Results revealed that “elevated above normal serum chromium levels were demonstrated in 11 of 30 (37%) group 1 participants. Elevated serum chromium levels were demonstrated in 0 of 10 participants (0%) in group 2 and 1 of 10 (10%) in group 3.”
The article concludes that “this new finding has relatively unknown health implications but potential mutagenic, teratogenic and carcinogenic sequelae. This is especially concerning with most scoliosis patients being adolescent females with their reproductive years ahead.”
Spine – April, 2010;35:967-74
Burger Consumption Linked With Childhood Asthma
Frequent burger consumption may up the risk of asthma, according to a study of 50,000 children. Specifically, children who eat three or more burgers per week have an elevated risk of asthma and wheezing. Conversely, a Mediterranean diet high in fish and fruit appears to prevent asthma.
Curiously, a diet high in any type of meat was not linked with asthma. Consequently, the study’s authors suggest that the link may be due to lifestyle factors, rather than beef itself.
Thorax – June 3, 2010;Epub.
Elective C-Section Linked With Learning Disorders
Elective caesarean delivery is linked with an elevated risk of learning disabilities, including autism and dyslexia.

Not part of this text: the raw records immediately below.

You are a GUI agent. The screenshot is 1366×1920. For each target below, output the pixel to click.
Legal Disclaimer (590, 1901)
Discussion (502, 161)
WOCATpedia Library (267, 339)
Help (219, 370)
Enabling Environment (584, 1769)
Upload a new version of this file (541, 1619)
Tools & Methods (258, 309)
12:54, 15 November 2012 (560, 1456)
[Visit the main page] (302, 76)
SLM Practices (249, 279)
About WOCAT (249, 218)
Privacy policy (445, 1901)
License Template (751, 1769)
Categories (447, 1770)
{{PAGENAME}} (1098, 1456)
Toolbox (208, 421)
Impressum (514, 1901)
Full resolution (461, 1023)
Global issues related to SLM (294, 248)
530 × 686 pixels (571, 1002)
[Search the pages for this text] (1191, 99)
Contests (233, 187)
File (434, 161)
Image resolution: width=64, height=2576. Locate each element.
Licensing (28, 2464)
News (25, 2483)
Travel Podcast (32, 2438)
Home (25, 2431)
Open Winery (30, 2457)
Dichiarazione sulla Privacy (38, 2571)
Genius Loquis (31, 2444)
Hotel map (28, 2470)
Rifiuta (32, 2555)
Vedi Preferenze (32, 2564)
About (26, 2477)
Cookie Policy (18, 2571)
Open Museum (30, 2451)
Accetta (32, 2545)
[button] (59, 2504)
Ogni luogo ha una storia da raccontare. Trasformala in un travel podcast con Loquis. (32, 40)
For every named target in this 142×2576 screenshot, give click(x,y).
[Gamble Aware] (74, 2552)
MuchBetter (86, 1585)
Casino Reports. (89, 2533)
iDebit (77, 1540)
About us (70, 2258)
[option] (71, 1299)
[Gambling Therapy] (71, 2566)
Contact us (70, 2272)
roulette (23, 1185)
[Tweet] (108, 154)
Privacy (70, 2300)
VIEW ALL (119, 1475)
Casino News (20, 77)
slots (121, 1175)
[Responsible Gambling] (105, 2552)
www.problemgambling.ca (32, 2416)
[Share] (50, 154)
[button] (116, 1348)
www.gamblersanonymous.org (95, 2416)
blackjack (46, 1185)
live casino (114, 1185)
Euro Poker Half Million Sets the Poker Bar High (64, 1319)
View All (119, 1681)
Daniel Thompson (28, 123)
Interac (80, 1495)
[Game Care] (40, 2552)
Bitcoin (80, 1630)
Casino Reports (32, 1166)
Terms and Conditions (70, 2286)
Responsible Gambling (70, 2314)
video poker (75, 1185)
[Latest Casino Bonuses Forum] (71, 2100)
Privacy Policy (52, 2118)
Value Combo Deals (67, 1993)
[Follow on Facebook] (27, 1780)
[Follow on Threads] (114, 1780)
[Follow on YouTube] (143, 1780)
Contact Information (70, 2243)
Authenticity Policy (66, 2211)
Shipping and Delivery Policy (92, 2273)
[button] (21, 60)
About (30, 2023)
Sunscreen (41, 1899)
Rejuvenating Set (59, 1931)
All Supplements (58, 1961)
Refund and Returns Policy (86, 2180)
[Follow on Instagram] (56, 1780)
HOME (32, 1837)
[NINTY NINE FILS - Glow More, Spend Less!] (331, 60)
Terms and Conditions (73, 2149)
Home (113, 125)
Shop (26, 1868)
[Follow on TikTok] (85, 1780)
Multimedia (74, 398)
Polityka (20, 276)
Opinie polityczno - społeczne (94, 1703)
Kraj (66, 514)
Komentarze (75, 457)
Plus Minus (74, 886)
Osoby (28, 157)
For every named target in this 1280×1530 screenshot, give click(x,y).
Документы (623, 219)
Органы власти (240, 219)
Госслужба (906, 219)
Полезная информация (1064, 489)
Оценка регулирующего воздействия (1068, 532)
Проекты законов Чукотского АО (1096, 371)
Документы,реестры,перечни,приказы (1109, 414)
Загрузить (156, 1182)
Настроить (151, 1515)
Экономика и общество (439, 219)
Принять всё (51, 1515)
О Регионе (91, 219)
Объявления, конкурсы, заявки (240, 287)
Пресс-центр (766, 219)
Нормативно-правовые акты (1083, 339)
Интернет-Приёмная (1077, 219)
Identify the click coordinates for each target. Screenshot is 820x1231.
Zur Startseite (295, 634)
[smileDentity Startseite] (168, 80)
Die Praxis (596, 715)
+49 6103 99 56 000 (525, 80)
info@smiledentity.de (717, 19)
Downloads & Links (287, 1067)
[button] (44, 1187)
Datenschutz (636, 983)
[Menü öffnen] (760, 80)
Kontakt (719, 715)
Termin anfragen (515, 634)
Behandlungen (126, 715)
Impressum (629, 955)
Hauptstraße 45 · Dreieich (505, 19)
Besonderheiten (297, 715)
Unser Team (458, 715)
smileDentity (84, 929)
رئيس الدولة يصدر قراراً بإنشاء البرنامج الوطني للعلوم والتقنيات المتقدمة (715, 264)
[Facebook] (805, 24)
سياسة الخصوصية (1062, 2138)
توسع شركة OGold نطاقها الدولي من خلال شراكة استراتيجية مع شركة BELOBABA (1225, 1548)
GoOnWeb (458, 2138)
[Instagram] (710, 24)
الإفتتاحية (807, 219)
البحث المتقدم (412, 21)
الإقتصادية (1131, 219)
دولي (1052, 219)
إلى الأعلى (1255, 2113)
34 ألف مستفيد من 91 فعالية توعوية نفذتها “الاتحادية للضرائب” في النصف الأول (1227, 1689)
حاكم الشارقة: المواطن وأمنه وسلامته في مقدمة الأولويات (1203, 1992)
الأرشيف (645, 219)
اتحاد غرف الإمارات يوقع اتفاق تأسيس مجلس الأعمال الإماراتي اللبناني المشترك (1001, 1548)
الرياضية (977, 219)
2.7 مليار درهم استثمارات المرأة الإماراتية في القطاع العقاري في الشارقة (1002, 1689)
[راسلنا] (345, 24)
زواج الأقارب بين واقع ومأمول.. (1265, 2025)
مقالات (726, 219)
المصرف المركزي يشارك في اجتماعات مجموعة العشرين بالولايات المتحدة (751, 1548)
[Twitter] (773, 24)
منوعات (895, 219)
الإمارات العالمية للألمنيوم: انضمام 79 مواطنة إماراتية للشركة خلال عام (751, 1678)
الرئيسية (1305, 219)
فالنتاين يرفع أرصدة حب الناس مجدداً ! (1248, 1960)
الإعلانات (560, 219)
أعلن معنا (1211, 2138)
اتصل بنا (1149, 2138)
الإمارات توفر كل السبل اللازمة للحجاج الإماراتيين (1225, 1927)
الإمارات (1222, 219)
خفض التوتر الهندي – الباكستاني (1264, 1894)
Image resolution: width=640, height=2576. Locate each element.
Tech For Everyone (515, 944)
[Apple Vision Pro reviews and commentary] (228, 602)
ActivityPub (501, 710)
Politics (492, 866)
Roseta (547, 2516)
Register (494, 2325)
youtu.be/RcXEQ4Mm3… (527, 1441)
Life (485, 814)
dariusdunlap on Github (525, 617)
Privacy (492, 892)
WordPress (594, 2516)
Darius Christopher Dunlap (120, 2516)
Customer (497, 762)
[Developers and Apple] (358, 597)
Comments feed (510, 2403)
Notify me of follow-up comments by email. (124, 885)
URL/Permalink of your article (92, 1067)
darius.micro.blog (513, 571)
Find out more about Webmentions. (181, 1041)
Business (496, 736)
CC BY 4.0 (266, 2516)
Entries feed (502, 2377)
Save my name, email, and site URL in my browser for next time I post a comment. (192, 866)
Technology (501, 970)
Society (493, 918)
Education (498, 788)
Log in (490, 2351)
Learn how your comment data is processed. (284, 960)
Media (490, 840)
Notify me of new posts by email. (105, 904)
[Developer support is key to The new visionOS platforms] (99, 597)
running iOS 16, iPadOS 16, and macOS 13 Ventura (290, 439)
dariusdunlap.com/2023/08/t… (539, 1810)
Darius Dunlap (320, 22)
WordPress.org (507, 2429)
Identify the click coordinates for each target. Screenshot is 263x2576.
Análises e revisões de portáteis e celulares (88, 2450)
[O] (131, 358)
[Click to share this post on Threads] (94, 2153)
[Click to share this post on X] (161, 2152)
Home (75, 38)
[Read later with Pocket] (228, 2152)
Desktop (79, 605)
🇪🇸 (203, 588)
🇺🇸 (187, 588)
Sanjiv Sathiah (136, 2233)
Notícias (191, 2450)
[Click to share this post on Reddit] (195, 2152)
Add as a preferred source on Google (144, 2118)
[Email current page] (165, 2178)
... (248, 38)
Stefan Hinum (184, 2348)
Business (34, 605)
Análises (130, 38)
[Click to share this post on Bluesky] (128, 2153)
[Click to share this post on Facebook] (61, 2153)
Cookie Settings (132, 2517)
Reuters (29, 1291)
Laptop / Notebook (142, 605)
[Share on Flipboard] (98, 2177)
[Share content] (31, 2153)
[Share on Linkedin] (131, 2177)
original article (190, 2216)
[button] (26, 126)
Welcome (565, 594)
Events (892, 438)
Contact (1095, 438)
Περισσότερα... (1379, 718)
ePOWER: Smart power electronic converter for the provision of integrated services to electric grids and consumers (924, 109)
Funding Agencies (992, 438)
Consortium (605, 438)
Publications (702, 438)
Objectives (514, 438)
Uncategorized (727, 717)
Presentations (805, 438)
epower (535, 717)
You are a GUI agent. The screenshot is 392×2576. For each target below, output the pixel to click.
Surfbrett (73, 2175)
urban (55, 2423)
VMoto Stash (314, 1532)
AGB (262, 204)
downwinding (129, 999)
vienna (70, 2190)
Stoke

The study included 407,503 school-aged children in Scotland. Overall, 4.9% of these youngsters required special needs education (SEN). Babies born at 40 weeks had a 4% risk of learning disabilities. In contrast, those delivered “early term” between 37 to 39 weeks — a large portion of which are Caesarean deliveries — had a 5.1% risk of learning disorders.
Although the risk of SEN was much higher in preterm than in early term babies, because many more children were born between 37 and 39 weeks (about a third of babies) than before 37 weeks (1 in 20 babies), early term births accounted for 5.5% of cases of SEN whereas preterm deliveries accounted for only 3.6% of cases. And, results show that even a baby born at 39 weeks has an increased risk of SEN compared with a baby born a week later.
“Our findings have important implications for clinical practice in relation to the timing of elective delivery,” say the authors.
PLoS – June 8, 2010;Epub.
Second-Hand Smoke Tied With Mental Problems
People who are exposed to second-hand smoke are more likely to have psychological problems, compared with people who are not exposed to second-hand smoke.
These findings are from a study that looked at 5,560 non-smokers and 2,595 smokers. None of the subjects had a family history of mental illness. The non-smokers underwent saliva testing for exposure to second-hand smoke. Overall, 14.5% of study participants complained of psychological distress. Compared with non-smokers, smokers had a 2.45-fold increased risk of mental problems. And, a direct correlation was evident between exposure to second-hand smoke and risk of psychological distress. Specifically, non-smokers who were exposed to the highest levels of second-hand smoke were 62% more likely to suffer from psychological problems.
Over six-years of follow-up, smokers were 3.7 times more likely to be admitted to a psychiatric hospital, compared with people not exposed to smoke. Second-hand smokers were 2.8 times more likely to be admitted to a psychiatric hospital, compared with people who were not exposed to second-hand smoke.
Archives of General Psychiatry – June 2010;67(8).